Opinion
No. 4D05-363.
January 4, 2006.
Azucena Velazquez, Hallandale, pro se.
John D. Maher, Tallahassee, for appellee State of Florida, Unemployment Appeals Commission.
Azucena Velazquez was discharged from her employment with Ganesha Enterprise, Inc., and applied for unemployment compensation as a result. The initial determination was that Velazquez was eligible for benefits because she was discharged for a reason other than misconduct connected with her work. The employer appealed and after a hearing where the parties were present, the appeals referee's decision found that Velazquez was discharged due to tardiness which was connected to her work and, therefore, she was ineligible to receive unemployment compensation. Velazquez appealed that decision to the Unemployment Appeals Commission which affirmed the appeals referee's decision. We affirm the Unemployment Appeals Commission.
This case is primarily a factual dispute where the employer asserted that the employee was fired due to her frequent tardiness and the employee claims she was late only twice. The appeals referee is responsible for weighing and resolving conflicting evidence and making credibility determinations. See Miller v. Florida Unemployment Appeals Comm'n, 768 So.2d 1218, 1219 (Fla. 4th DCA 2000). The commission is required to affirm the factual findings if they are supported by substantial competent evidence. Id. The appeals referee in the instant case noted the conflicting testimony in the findings. The fact that there is evidence in the record to support the opposite decision by the appeals referee does not require the commission to reweigh such evidence. See Sharp v. Unemployment Appeals Comm'n, 766 So.2d 444, 445 (Fla. 4th DCA 2000). In the instant case, Velazquez claimed she was only late twice while the employer testified that she was late numerous times even after being given a verbal warning. The appeals referee found the employer more credible.

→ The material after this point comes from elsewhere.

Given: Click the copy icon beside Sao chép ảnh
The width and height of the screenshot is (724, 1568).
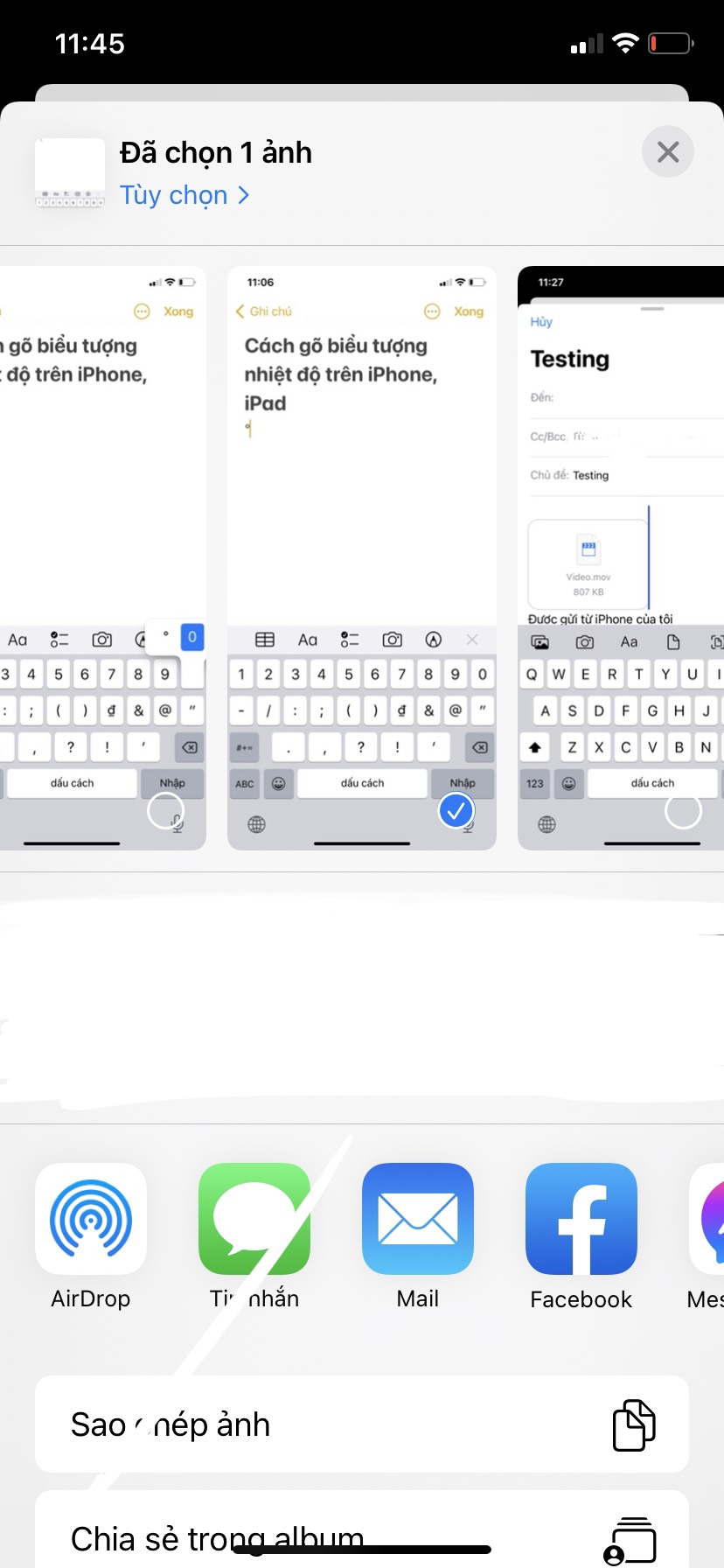Looking at the screenshot, I should pos(634,1424).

Velazquez's tardiness falls within the statutory definition of misconduct as outlined in section 443.036(29), Florida Statutes (2004). Section 443.036(29) defines misconduct to include the following:
(a) Conduct demonstrating willful or wanton disregard of an employer's interests and found to be a deliberate violation or disregard of the standards of behavior which the employer has a right to expect of his or her employee; or
(b) Carelessness or negligence to a degree or recurrence that manifests culpability, wrongful intent, or evil design or shows an intentional and substantial disregard of the employer's interests or of the employee's duties and obligations to his or her employer.

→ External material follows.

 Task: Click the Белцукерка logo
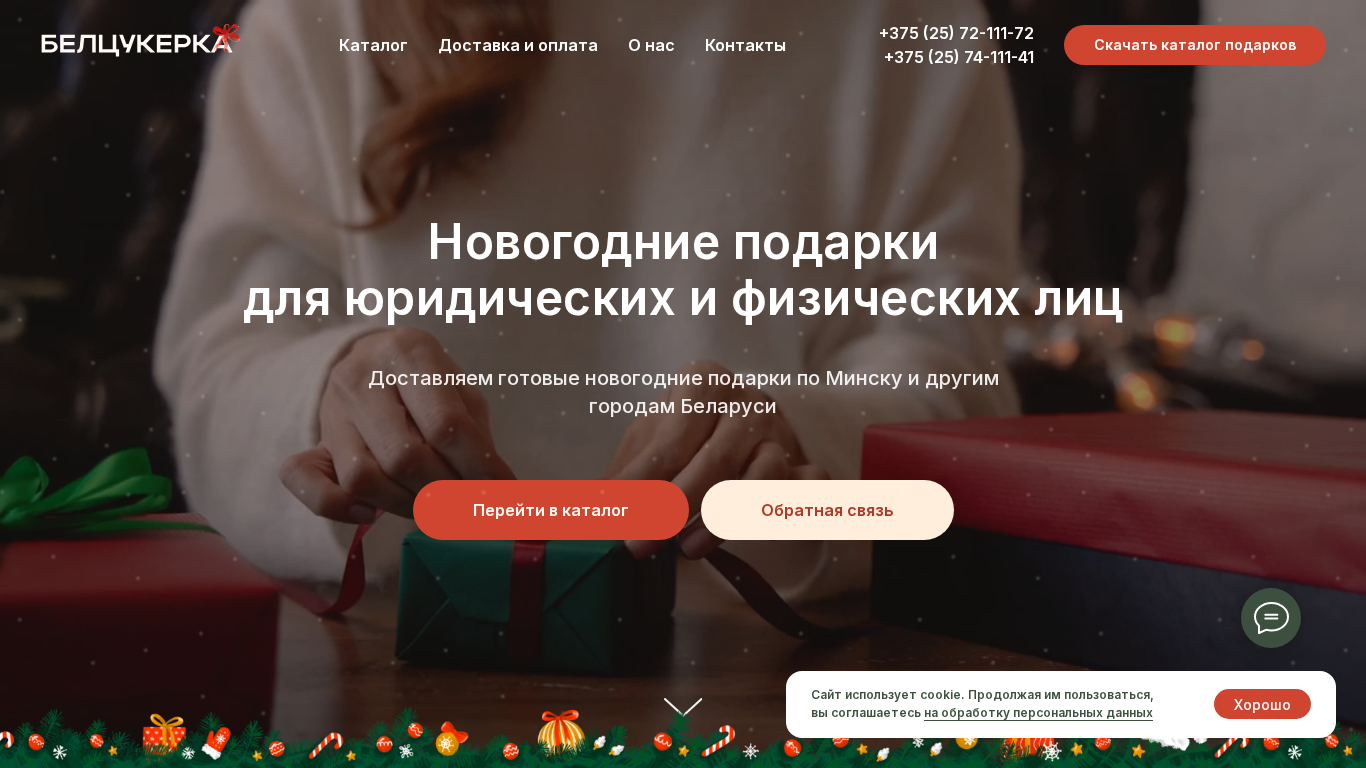[140, 41]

Excessive tardiness falls within this definition. See Martinson v. Breit's Tower Serv., Inc., 680 So.2d 599, 600 (Fla. 3d DCA 1996). Just as in Martinson, Velazquez repeatedly failed to report on time, was given a warning, and then continued to be late. A similar result was reached in Sumlar v. Intermodal Services, Inc., 429 So.2d 364 (Fla. 1st DCA 1983). In Sumlar, the first district affirmed the conclusion reached by the appeals referee that the employee's excessive tardiness showed a disregard for the employer's interest. Id. There is no dispute between the parties as to the impact Velazquez's tardiness had on the employer, but as the first district discussed in Mason v. Load King Manufacturing Co., 715 So.2d 279, 281 (Fla. 1st DCA 1998), all the employer must do is present evidence of the unexcused absences, or in this case, excessive tardiness, and the harm is presumed by the number of times the conduct occurred. The employee is given a chance to rebut this presumption, but in the instant case Velazquez denied the allegations and did not argue her tardiness did not harm the employer. See id. Velazquez's tardiness, which continued after she was warned and was told what the consequences would be if such conduct continued, demonstrates a willful disregard for the employer's interests. Therefore, the appeals referee properly found and the commission properly affirmed the decision to deny Velazquez benefits on this basis.
Affirmed.
STEVENSON, C.J., and WARNER, J., concur.